Itching for a solutionBMJ 2005; 330 doi: https://doi.org/10.1136/bmj.38391.604826.7C (Published 03 March 2005) Cite this as: BMJ 2005;330:522
- Peter Lapsley, chief executive1 ()
Ashcroft et al1 illustrate a tension that exists between scientists and patients over the use of topical agents to treat atopic dermatitis, with doctors caught in the middle.
It must be difficult for those without eczema to understand how frustrating and distressing it can be. Having developed atopic eczema in early childhood, I have been living with it for over 60 years. As a boy, the insides of my arms and the backs of my legs itched ferociously and incessantly. My face was dry, flaking, and sore. The area between my upper lip and nose was dry, cracked, and crusted, as was the skin around my ears. I scratched endlessly, and my appearance embarrassed me dreadfully, which suited those who taunted me about it.
In the early days, the only treatment prescribed for me was hydrocortisone cream, which helped but provided no solution over time. Emollients were never mentioned. Slowly, I became more adept at managing my eczema and concealing it from others. The discovery of the benefits of moisturisation helped, as did a switch to cotton clothing. Today my eczema is well managed, but it still takes me about 20 minutes longer to get ready in the morning than it would if I had normal skin. All of which is why those of us who live with eczema are desperate for a cure—or at least for treatments better than those that have been available to date. It is also why we may occasionally be a little impatient with scientists who sometimes seem more preoccupied with the analysis of evidence than with patients' needs.
Non-adherence to treatment regimens is a major cause of treatment failure in the management of atopic eczema. High among the several causes of non-adherence is “corticosteroid phobia.”2
As chief executive of the National Eczema Society in the late 1990s, I became acutely aware of the large proportion of callers to our helpline who were reluctant to use topical corticosteroids on themselves or on their children. Their reluctance was caused chiefly by fear of damage to the skin but sometimes by confusion between topical corticosteroids and anabolic steroids.
Ashcroft et al acknowledge the importance of corticosteroid phobia in their paper (see bmj.com) but make no reference to it in their discussion or conclusions, although the paper to which they refer3 makes clear the extent of such a phobia.

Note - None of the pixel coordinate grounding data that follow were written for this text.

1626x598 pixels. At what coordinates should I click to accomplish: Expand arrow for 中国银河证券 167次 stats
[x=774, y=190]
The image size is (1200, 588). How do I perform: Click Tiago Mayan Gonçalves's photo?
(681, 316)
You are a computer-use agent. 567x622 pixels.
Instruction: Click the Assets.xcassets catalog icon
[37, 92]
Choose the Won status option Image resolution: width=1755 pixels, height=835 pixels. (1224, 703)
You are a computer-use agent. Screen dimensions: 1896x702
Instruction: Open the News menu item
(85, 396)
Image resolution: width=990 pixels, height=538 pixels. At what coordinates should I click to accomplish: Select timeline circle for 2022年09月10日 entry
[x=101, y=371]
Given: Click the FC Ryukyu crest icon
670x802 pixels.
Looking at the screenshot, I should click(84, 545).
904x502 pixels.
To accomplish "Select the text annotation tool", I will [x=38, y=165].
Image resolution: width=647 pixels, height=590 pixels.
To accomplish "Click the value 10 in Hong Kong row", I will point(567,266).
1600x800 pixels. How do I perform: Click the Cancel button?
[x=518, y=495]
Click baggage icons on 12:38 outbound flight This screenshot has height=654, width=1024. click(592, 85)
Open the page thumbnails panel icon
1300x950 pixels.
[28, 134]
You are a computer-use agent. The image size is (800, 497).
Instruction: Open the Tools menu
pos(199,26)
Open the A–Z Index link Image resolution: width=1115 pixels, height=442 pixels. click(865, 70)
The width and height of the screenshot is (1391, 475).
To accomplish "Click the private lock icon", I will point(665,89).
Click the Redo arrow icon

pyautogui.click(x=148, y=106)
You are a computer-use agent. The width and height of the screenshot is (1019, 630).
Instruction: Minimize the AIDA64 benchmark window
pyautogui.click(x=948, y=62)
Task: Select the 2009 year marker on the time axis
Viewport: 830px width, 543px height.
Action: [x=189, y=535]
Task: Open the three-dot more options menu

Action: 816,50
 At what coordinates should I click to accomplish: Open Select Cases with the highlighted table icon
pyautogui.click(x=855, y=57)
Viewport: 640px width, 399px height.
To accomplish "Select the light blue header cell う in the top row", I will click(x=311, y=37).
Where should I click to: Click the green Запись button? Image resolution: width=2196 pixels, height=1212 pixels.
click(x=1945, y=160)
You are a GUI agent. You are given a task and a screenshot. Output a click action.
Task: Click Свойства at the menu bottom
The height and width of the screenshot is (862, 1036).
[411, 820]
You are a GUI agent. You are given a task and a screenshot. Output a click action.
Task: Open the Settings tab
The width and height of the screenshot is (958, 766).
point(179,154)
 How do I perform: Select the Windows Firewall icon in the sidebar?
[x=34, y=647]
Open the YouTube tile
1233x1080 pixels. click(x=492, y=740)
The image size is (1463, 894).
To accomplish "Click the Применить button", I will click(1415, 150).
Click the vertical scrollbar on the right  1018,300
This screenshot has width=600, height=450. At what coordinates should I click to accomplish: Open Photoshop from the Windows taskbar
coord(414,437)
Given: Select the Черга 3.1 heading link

And, given that eczema often affects the face and flexures, Ashcroft et al seem to underestimate the implications for patients of the inappropriateness of using topical corticosteroids on those areas.
Their conclusions have clearly been reached through careful and dispassionate analysis of the data, and we agree that more research is needed. Patients, however, long for treatments that are at least as effective as topical corticosteroids, have none of the side effects (real or imagined) that encourage corticosteroid phobia, and can be used safely on the face and flexures.
Tacrolimus and pimecrolimus seem to meet those requirements, which is why patients welcome them. The dilemma, of course, is the doctor's.
Competing interests PL is chief executive of the Skin Care Campaign, which is funded by 15 pharmaceutical companies including the manufacturers of pimecrolimus and tacrolimus. PL does not believe that the funding the Skin Care Campaign receives from the manufacturers of pimecrolimus and tacrolimus in any way inhibits him from presenting a dispassionate patient's view of what it is like to have eczema, and of the paper in question.